Inikori's theory was the most complete and sophisticated to date in 1987—indeed, it's more plausible than the one that Williams offered. The profits of the slave trade are incidental to Inikori's narrative, being the mechanism by which coerced labor was elastically supplied to New World plantations. Nevertheless, the "Britain-as-East Asian-developing country" story is incomplete. Why, for example, did Britain export sheep in the Middle Ages, and why was the English state so enthusiastic about and successful in doing so? Why didn't these agricultural commodity exports prove a resource curse?

What you should do: Write out the stretch of the passage on Inikori's theory from "Inikori's theory was" through "a resource curse?", word for word.

Records from a data collection
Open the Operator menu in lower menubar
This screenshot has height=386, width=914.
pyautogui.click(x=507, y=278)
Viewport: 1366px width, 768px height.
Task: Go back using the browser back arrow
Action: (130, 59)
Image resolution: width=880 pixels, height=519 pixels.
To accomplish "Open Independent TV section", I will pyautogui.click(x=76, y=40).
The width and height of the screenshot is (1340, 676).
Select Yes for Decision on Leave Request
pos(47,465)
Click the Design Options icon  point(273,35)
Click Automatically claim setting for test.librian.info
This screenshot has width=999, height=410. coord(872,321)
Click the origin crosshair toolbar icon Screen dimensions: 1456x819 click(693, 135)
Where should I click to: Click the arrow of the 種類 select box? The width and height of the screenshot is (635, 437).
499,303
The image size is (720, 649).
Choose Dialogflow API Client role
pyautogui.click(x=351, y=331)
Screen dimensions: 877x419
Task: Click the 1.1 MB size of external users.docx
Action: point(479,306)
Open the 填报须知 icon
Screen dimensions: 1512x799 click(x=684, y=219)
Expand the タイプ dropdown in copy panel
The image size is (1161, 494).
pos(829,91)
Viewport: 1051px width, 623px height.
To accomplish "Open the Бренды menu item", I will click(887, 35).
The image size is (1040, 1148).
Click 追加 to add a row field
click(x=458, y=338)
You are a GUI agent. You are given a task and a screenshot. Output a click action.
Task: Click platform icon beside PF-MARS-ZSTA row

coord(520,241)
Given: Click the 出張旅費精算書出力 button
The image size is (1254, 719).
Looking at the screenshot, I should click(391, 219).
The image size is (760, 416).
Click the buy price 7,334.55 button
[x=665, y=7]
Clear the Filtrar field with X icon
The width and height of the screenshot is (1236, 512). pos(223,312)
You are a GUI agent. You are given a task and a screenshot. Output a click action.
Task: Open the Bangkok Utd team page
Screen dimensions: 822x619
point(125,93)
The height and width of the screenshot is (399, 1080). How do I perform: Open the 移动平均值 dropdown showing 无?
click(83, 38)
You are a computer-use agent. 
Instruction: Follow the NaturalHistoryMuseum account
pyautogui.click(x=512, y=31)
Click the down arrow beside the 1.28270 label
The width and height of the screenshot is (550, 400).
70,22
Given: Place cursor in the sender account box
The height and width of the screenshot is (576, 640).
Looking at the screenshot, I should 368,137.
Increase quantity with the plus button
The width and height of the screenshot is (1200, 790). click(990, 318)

Task answer:
Inikori's theory was the most complete and sophisticated to date in 1987—indeed, it's more plausible than the one that Williams offered. The profits of the slave trade are incidental to Inikori's narrative, being the mechanism by which coerced labor was elastically supplied to New World plantations. Nevertheless, the "Britain-as-East Asian-developing country" story is incomplete. Why, for example, did Britain export sheep in the Middle Ages, and why was the English state so enthusiastic about and successful in doing so? Why didn't these agricultural commodity exports prove a resource curse?